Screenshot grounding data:
::::

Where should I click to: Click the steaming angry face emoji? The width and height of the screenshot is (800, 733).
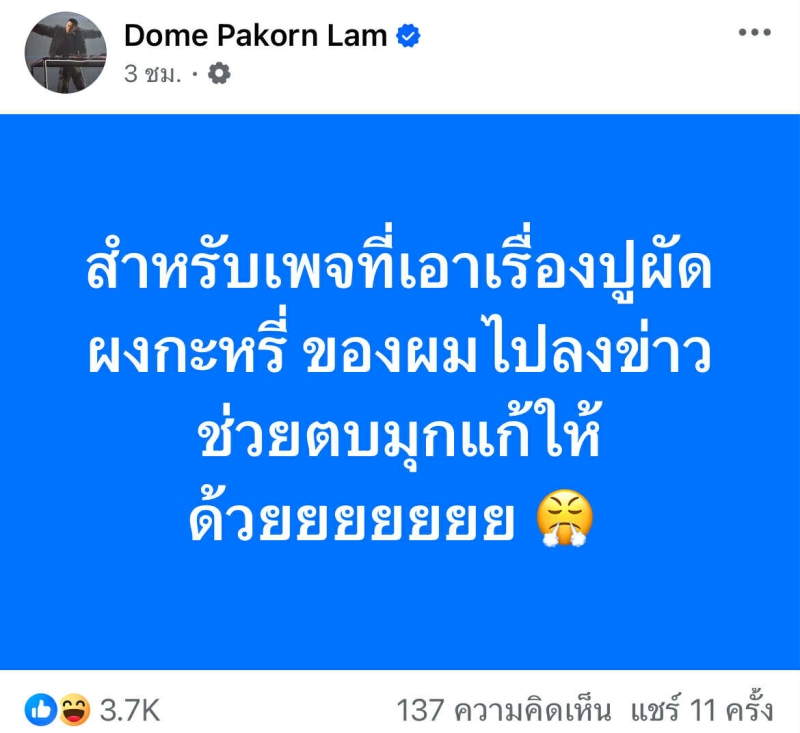tap(564, 518)
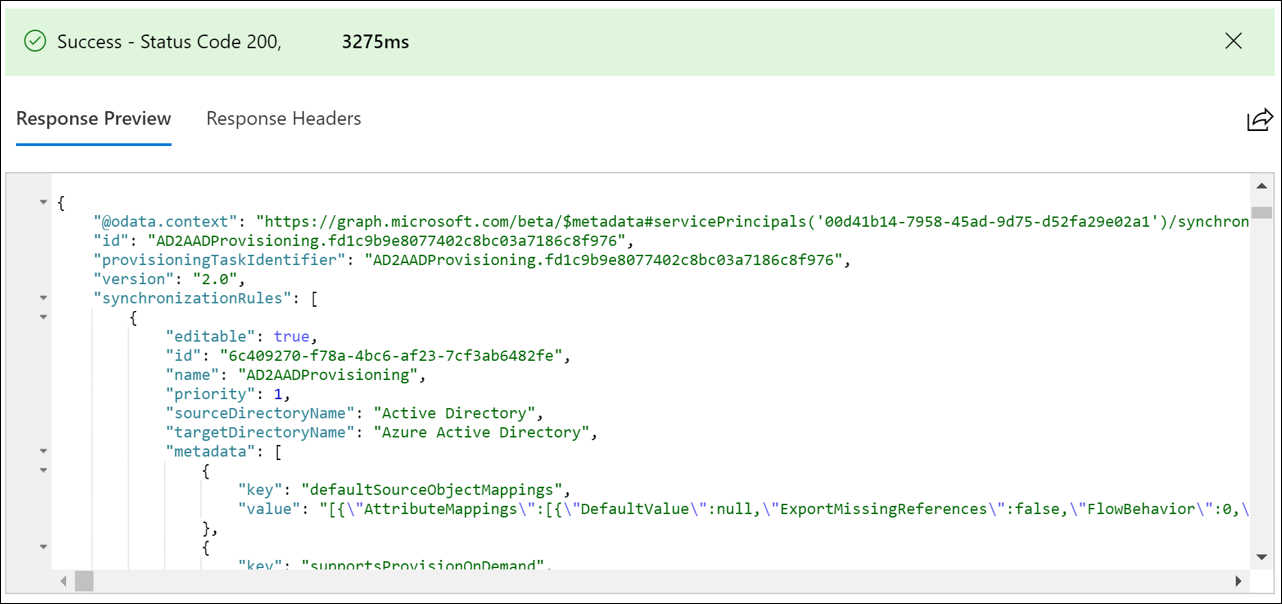Click the horizontal scrollbar left arrow
The height and width of the screenshot is (604, 1282).
[62, 580]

::::

_WORK ITEM_. Output all of the entries once more, word for word, with the images removed.

_OUTPUT_.
Where should I click to: Click the steaming angry face emoji? The width and height of the screenshot is (800, 733).
tap(564, 518)
Click the horizontal scrollbar left arrow
The height and width of the screenshot is (604, 1282).
[62, 580]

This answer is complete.